■ WORK TO BE COMPLETED
Once more, print the records exactly as given.

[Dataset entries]
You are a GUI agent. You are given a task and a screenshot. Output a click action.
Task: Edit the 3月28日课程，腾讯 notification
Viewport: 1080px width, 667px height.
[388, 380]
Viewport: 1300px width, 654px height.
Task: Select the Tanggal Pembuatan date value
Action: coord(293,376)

■ ANSWER FOR THE TASK
You are a GUI agent. You are given a task and a screenshot. Output a click action.
Task: Edit the 3月28日课程，腾讯 notification
Viewport: 1080px width, 667px height.
[388, 380]
Viewport: 1300px width, 654px height.
Task: Select the Tanggal Pembuatan date value
Action: coord(293,376)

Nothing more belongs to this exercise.